How to Fix Four Initial Certification Mistakes

How to Fix Four Initial Certification Mistakes

When performing the initial certification for a low-income household at your tax credit site, it’s easy to make mistakes. These mistakes can jeopardize the owner’s tax credits if your state housing agency finds them during an audit.

When performing the initial certification for a low-income household at your tax credit site, it’s easy to make mistakes. These mistakes can jeopardize the owner’s tax credits if your state housing agency finds them during an audit.

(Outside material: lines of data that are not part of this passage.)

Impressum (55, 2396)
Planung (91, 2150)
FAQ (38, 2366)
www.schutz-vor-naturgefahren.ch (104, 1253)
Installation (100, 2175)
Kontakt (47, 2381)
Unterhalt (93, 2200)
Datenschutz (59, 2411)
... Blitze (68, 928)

Fortunately, if you discover certain mistakes after you’ve signed the lease with a low-income household, it’s not too late to fix them. For example, in the guide for completing Form 8823, Low-Income Housing Credit Agencies Report of Noncompliance or Building Disposition, the IRS states, “Noncompliance issues identified and corrected by the owner prior to notification of an upcoming compliance review or inspection by the state agency need not be reported; i.e., the owner is in compliance at the time of the state agency’s inspection and/or tenant file review.” In other words, state housing agencies don’t have to report noncompliance for mistakes that managers already discovered and fixed.

Review your households’ initial certifications to check whether you or a staff member made any of the following common mistakes tax credit managers make when certifying their households. If you spot mistakes, follow our tips to fix them as soon as possible.

Mistake #1: Missing or Incomplete Documentation

When your state housing agency audits your site, it will review your household files to make sure you properly certified households as qualified to occupy a low-income unit. If certain documents are missing from the files or if documents are incomplete, it will be difficult to prove that your households are qualified, which means you’re putting the owner’s tax credits at risk.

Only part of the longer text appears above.